It is a fact that there is still a great disparity on how Men and Women are paid all of the world, meaning that women are still earning less than men, with no reasonable explanation other than gender. According to an article realeased by Business Insider, some cities reached a gender pay gap higher than 20%.

Thinking from this perspective, the main goal of the present project is to explore a dataset of job outcomes of students who graduated from college between 2010 and 2012. The data was originally released by American Community Survey (ACS), which conducts surveys to help local officials, community leaders, and businesses understand the changes taking place in their communities. The data was then cleaned by FiveThirtyEight and released on their Github repository.

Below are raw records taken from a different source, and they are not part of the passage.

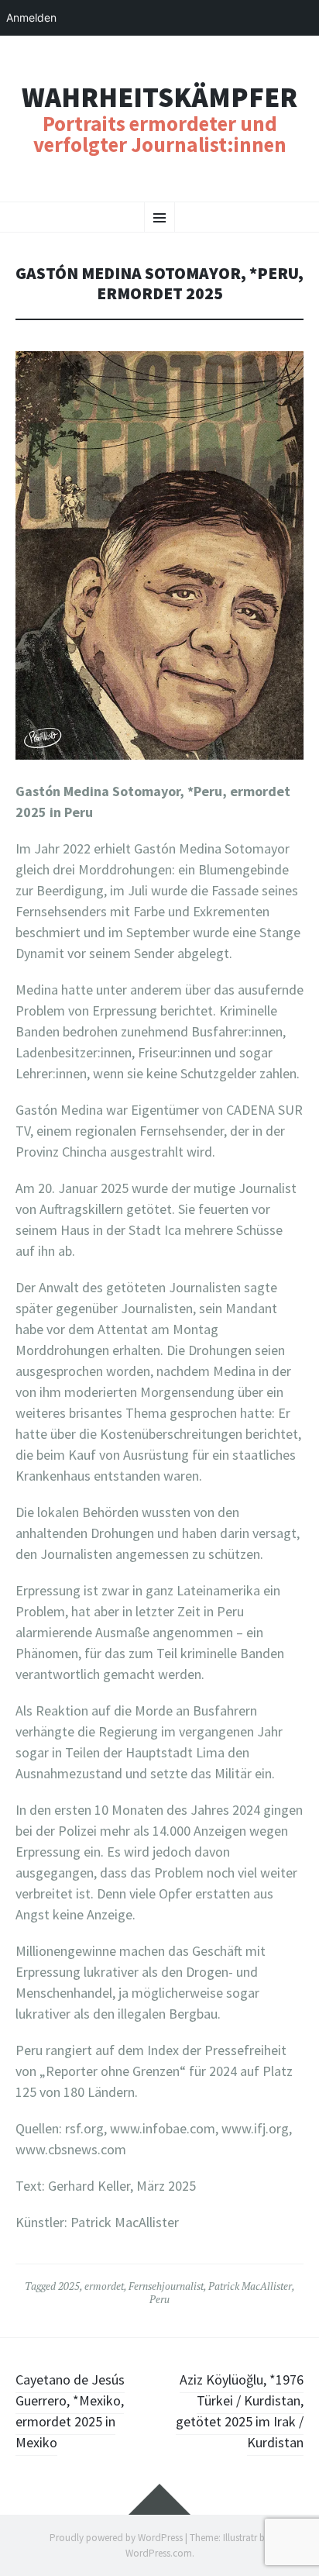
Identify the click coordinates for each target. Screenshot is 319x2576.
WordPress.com (158, 2553)
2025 (69, 2286)
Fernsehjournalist (166, 2286)
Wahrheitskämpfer (159, 97)
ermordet (104, 2286)
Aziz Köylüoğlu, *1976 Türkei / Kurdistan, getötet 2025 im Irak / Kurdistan (240, 2411)
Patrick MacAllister (250, 2286)
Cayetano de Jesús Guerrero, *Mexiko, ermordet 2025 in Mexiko (70, 2411)
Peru (159, 2299)
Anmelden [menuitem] (31, 17)
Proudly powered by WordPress (116, 2537)
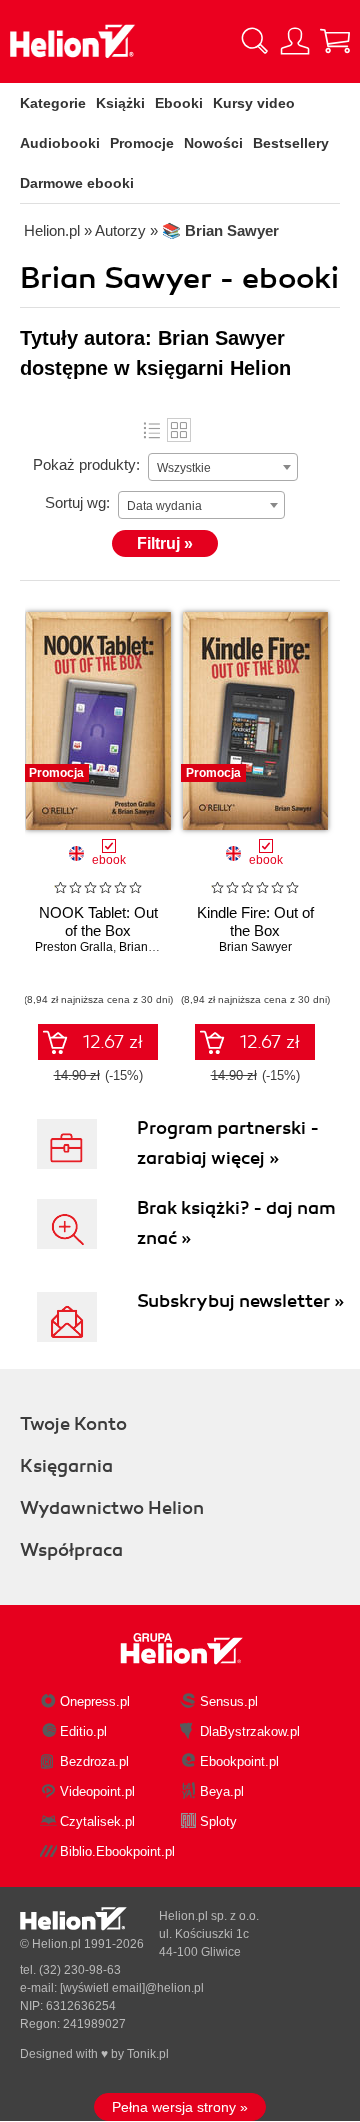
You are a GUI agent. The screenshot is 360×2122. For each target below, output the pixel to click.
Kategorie (53, 103)
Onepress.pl (95, 1701)
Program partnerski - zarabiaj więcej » (228, 1143)
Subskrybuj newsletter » (240, 1301)
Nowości (213, 143)
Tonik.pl (148, 2054)
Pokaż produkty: (86, 464)
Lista (152, 430)
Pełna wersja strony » (180, 2107)
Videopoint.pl (97, 1791)
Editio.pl (83, 1731)
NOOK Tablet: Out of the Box (98, 921)
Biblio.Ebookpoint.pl (117, 1851)
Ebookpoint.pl (239, 1761)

Our purpose is to explore the dataset in order to find any pattern on earnings for men and women, based on their respective majors and considering the gender factor. To do so, we are going to use data visualization tools, such as pandas and matplotlib libraries, and also some basic exploring techniques.

Header |
Description |
---|---|

Rank | Rank by median earnings |

Major_code | Major code, FO1DP in ACS PUMS |

Major | Major description |

Major_category | Category of major from Carnevale et al |

Total | Total number of people with major |

Sample_size | Sample size (unweighted) of full-time, year-round ONLY (used for earnings) |

Men | Male graduates |

Women | Female graduates |

ShareWomen | Women as share of total |

Employed | Number employed (ESR == 1 or 2) |

Full_time | Employed 35 hours or more |

Part_time | Employed less than 35 hours |

Full_time_year_round | Employed at least 50 weeks (WKW == 1) and at least 35 hours (WKHP >= 35) |

Unemployed | Number unemployed (ESR == 3) |

Unemployment_rate | Unemployed / (Unemployed + Employed) |

Median | Median earnings of full-time, year-round workers |

P25th | 25th percentile of earnings |

P75th | 75th percentile of earnings |

College_jobs | Number with job requiring a college degree |

Non_college_jobs | Number with job not requiring a college degree |

Low_wage_jobs | Number in low-wage service jobs |

To initialize our analysis, it is necessary to import some essential libraries for data analysis, such as **pandas** and **matplotlib**. It is also important to make some previous analysis of our dataset using basic exploring techniques.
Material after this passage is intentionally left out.